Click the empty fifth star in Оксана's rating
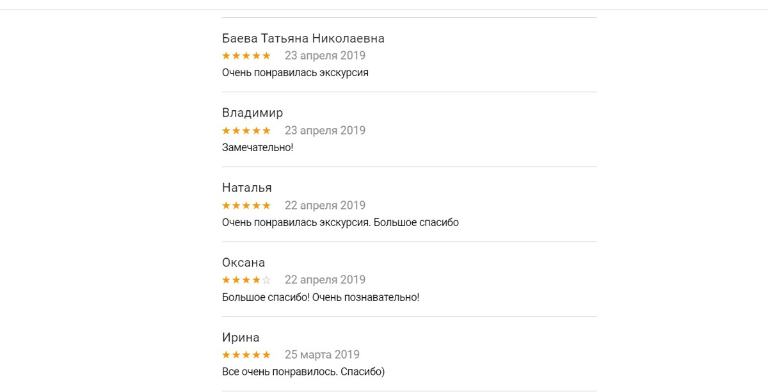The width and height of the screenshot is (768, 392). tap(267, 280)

...

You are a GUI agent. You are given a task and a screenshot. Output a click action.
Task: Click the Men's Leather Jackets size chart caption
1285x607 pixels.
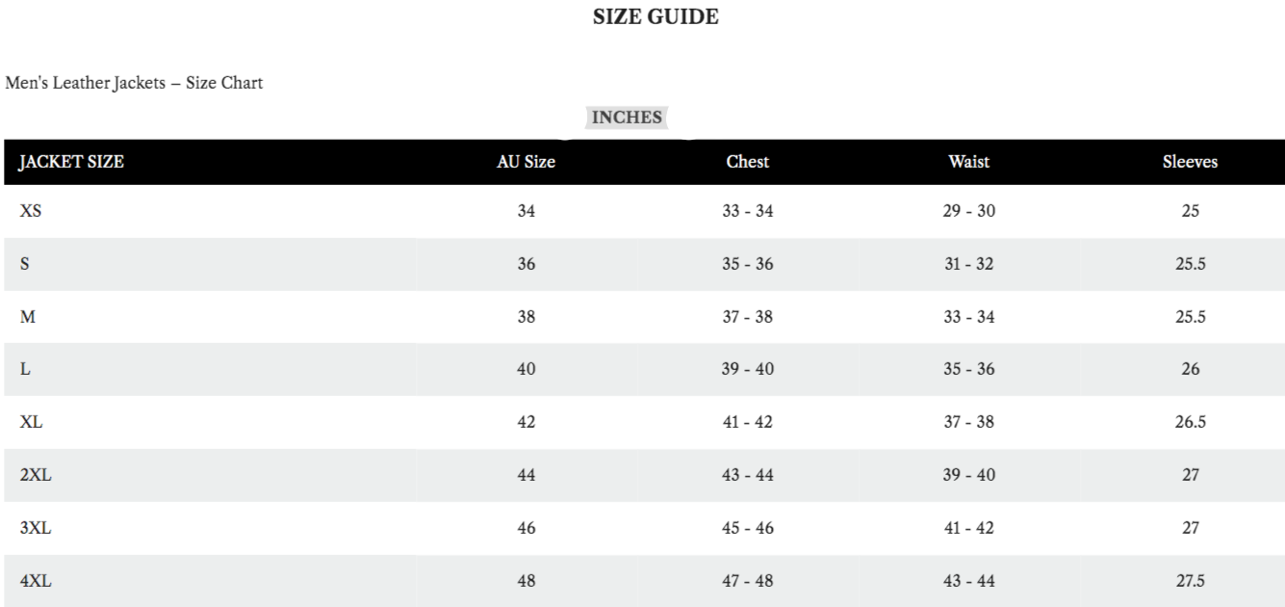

* * *

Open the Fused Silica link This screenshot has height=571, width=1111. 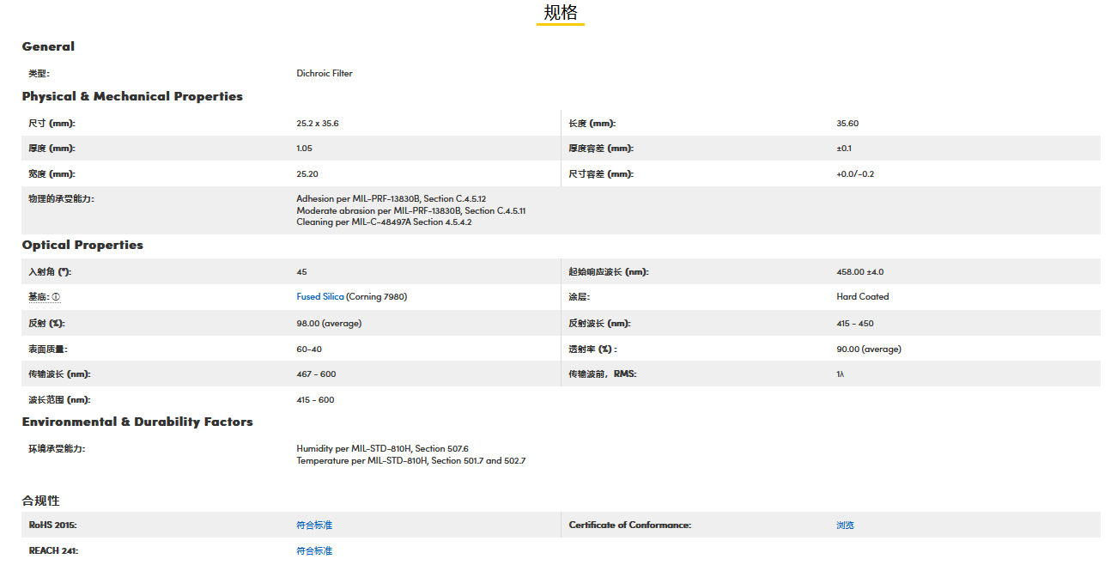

*Do this*.
Output the material exactly as it appears, starting at the line that contains "You are a GUI" and ending with the line that contains "1285x607 pixels.".

*Finished answer*.
You are a GUI agent. You are given a task and a screenshot. Output a click action.
Task: Click the Men's Leather Jackets size chart caption
1285x607 pixels.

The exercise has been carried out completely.